Friday, May 13, 2011

Deciphering the dress code

Today, it's a polo shirt and a pair of khaki pants. Yesterday I dressed up a bit more with dress slacks and a button-up shirt. The day before that, I wore jeans. Consistency is not a hallmark of my wardrobe. But let's face it, you have to be prepared for anything. This is especially true for me, where my week often includes attending a banquet and taking pictures of farm animals.

Dress codes have always mystified me. Granted, I don't keep a wide variety of clothing in my makeshift closet, but I don't think I could fit in everywhere. There's something called “smart casual” (as opposed to “dumb casual, I suppose) which includes a blazer or sports jacket. Now to me, a blazer suggests perhaps becoming a TV anchorman, but not really casual. And “informal” includes “business attire” which requires a business suit and a tie. Maybe my rural midwestern upbringing has messed me up, but how does anything involving the wearing of a suit and tie fit into “informal” wear?

I started thinking about all this when I ran across a story about a Swiss bank and its dress code. The bank is UBS and the dress code is 44 pages long. OK, not exactly. Until January it was 44 pages long. Then the bank officials got tired of being made fun of by people all across the world, so they decided to whittle it down to a small booklet. It seemed that the bank wanted to control how all of their employees looked and smelled right down to the color of their underwear (skin-tone). And having run my own business, I do understand that looking “professional” means something very different to certain employees. But these folks were getting pickier than the father of a teenage girl.

How we dress has certainly changed over the years. When I was a child, few men would even think about attending church without a necktie. (That could be why fewer men attended services.) Women wouldn't dream of wearing slacks to sit in the pews. We were taught to dress out of respect to God. Of course for many, they dressed to attract attention with their new clothes, but you get the idea. Now many churches stress the condition of the heart rather than the condition of the wardrobe.

In business, the dress code depends on the type of outlet. In factories, safety equipment is the main concern, but elsewhere these codes dictate how people dress. I worked in radio for ten years back in the 1980s. Now you would think if there was one business where it wouldn't matter what you wear it would be radio, right? PEOPLE CAN'T SEE YOU. However, there was usually a business office attached to the studio complex at radio stations, so management always wanted these young disc jockeys to look “professional” if they were on the job during any business hours. Which meant that if I worked from 4 p.m. until midnight, I would have to dress appropriately because someone might see me during that one hour that my schedule overlapped with the business folks.

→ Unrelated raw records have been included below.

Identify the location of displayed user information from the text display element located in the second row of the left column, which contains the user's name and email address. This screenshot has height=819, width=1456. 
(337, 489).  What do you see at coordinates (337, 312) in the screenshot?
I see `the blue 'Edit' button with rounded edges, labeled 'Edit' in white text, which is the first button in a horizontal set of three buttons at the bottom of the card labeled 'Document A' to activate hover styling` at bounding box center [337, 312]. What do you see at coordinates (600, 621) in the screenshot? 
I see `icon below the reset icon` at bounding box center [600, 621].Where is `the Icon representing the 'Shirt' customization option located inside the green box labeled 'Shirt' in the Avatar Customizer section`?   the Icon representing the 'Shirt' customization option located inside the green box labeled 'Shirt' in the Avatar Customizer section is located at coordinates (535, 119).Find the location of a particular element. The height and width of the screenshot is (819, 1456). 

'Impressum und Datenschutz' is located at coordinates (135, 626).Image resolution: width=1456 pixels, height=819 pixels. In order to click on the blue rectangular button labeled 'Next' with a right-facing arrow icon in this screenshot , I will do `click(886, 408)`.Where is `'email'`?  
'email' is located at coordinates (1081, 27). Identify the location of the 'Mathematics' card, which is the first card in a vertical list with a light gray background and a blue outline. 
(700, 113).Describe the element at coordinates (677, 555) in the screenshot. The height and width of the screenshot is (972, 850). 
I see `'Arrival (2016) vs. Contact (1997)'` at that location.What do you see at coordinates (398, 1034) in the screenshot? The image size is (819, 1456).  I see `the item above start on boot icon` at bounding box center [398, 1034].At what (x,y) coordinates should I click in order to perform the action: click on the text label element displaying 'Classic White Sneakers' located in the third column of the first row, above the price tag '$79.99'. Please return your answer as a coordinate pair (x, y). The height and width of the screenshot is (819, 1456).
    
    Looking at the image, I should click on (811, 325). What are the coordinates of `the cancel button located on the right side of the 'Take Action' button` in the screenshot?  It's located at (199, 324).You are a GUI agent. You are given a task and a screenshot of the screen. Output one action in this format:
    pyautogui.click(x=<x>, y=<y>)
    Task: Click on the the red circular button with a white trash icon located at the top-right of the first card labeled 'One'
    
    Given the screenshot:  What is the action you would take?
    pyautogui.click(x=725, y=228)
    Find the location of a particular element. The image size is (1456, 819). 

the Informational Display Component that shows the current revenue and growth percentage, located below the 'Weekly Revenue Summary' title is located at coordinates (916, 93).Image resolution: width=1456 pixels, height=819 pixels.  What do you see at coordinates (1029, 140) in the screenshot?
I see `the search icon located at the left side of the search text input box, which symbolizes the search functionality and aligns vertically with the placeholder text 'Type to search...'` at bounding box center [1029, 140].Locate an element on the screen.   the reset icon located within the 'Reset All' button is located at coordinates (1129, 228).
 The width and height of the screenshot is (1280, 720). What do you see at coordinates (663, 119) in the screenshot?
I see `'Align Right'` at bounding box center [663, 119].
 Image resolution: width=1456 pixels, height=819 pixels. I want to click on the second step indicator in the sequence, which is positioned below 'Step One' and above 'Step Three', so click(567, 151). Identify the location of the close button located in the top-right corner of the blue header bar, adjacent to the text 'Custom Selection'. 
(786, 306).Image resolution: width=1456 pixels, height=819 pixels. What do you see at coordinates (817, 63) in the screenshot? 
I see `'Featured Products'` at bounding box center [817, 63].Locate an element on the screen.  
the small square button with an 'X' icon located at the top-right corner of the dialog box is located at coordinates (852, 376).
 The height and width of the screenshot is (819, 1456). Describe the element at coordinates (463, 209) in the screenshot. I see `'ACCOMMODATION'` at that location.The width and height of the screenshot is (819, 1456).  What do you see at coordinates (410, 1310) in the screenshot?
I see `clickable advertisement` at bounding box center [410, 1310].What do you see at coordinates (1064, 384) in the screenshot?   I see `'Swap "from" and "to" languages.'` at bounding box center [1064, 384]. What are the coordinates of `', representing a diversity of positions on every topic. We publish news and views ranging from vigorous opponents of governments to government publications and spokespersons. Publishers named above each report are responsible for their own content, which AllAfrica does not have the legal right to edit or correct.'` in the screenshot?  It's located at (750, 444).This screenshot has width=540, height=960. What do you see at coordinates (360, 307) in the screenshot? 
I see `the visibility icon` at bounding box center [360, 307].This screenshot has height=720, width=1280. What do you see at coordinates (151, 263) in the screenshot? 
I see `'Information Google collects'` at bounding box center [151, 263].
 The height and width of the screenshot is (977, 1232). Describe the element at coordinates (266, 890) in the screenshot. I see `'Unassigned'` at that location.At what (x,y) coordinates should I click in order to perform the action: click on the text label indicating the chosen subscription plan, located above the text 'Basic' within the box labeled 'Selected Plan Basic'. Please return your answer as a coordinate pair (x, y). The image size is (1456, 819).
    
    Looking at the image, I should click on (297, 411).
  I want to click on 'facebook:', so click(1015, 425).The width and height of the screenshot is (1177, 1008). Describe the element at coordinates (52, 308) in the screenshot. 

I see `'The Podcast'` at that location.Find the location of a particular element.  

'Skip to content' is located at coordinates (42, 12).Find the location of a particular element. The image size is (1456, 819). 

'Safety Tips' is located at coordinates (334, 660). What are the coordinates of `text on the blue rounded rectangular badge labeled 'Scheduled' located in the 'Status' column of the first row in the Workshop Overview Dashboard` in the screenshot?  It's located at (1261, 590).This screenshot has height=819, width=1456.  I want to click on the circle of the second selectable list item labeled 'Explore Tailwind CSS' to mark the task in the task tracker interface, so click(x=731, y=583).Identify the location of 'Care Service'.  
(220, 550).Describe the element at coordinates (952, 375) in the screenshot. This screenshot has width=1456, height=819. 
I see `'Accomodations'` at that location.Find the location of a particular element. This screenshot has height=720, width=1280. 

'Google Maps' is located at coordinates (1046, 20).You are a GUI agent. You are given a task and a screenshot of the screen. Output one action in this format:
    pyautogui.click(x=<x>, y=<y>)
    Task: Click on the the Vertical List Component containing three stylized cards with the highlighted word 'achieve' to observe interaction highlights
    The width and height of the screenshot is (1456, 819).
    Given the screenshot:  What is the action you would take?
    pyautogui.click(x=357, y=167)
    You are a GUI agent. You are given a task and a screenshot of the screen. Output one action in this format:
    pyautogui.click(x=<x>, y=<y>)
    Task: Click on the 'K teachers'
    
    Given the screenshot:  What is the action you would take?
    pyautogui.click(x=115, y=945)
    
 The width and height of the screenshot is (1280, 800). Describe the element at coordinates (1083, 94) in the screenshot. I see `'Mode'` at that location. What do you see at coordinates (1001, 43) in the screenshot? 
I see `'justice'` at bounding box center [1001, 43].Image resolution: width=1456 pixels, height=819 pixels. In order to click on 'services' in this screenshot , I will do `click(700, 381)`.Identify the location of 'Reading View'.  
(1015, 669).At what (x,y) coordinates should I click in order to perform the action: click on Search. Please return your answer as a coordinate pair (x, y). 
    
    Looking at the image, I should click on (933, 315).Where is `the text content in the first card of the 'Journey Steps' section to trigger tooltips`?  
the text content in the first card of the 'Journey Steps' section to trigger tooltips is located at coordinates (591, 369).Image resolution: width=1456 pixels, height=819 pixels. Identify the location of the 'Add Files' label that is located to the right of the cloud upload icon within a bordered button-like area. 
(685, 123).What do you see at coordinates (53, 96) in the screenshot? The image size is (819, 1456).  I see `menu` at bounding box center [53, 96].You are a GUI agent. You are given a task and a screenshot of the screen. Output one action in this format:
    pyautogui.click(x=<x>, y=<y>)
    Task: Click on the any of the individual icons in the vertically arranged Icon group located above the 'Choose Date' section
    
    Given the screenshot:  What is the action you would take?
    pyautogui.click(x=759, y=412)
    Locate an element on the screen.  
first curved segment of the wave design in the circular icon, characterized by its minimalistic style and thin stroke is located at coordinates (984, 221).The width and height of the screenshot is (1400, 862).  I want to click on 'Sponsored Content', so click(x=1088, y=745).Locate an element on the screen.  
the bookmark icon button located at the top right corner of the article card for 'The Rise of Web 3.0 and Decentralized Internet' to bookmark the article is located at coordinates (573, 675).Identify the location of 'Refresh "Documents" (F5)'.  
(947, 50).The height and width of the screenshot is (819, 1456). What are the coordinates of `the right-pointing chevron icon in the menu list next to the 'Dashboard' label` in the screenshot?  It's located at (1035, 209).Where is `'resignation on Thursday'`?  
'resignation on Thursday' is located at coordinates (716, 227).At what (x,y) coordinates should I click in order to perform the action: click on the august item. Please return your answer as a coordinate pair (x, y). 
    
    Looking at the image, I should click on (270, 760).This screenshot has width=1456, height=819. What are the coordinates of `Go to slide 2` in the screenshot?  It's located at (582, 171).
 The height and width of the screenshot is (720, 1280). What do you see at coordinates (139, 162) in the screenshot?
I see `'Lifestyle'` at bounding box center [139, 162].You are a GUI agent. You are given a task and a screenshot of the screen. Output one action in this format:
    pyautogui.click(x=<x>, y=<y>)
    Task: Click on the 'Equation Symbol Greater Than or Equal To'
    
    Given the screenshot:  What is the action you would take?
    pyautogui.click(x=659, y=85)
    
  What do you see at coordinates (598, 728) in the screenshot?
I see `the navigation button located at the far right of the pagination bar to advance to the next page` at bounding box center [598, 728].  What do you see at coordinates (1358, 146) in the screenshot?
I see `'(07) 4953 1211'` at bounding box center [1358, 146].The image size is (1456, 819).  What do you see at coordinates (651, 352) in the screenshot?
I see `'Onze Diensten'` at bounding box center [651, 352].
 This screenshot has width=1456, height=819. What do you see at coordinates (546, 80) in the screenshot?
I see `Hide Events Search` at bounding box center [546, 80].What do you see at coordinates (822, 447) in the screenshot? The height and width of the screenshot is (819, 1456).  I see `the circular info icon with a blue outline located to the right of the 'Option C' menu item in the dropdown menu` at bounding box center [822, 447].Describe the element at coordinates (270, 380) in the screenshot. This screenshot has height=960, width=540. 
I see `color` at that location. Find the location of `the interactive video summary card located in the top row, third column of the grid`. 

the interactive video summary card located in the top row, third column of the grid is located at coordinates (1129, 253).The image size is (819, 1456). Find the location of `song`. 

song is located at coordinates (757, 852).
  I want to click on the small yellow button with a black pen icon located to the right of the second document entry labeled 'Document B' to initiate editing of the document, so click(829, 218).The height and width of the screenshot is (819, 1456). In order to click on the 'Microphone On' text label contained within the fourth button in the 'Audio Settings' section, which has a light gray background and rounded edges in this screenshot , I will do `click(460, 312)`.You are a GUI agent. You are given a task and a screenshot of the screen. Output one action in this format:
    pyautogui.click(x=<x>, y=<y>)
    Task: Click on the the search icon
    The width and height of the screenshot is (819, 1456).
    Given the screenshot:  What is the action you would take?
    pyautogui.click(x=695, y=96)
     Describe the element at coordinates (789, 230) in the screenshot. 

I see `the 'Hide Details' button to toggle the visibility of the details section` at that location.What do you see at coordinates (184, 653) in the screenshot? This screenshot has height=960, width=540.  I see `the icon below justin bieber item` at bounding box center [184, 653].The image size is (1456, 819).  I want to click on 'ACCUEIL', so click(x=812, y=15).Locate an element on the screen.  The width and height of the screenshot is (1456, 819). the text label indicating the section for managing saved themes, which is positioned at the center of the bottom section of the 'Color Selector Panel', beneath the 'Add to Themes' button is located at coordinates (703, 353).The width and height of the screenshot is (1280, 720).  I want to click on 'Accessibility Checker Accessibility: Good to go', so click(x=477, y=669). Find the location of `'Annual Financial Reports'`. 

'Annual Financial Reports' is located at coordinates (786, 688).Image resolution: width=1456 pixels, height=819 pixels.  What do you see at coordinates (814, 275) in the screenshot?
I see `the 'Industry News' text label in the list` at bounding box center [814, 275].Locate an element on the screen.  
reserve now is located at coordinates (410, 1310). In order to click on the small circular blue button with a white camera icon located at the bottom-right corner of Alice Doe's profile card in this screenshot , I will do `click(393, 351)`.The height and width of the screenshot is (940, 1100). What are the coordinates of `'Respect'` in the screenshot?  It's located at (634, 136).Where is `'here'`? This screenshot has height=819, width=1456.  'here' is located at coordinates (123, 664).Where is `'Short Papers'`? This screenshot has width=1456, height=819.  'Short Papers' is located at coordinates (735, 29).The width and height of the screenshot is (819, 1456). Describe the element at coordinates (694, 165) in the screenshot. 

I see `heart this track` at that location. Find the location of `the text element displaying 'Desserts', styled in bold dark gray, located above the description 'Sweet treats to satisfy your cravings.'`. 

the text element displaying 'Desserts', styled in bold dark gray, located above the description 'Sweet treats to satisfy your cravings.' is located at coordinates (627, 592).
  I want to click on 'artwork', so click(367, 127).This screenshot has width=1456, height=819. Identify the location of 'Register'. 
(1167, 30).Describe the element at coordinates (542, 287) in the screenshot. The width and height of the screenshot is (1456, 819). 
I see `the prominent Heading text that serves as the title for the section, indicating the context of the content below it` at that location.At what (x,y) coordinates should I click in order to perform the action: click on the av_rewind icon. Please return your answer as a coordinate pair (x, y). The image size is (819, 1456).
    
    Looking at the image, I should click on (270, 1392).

At some point my laundry didn't get finished, and I faced having to go to work with no clean dress pants. Rather than wearing dirty pants, I slipped on a pair of jeans with my dress shirt and put on a tie. I was a little nervous going into work in jeans, but I soon found that no one noticed my jeans because everyone was impressed I had worn a tie. I got more compliments on my attire that day than in the previous six months combined. So when I was in management, I passed this little trick onto other young men with a limited number of dress pants. No one ever noticed the jeans. It worked every time.

So perhaps the secret to proper dress is not skin-tone underwear, but delivering a good focus -- a tie, a beautiful hat, or whatever is kicking around in your closet. Make sure it's tasteful to more than just people your own age, then strut your stuff with pride. Just be careful around the farm animals.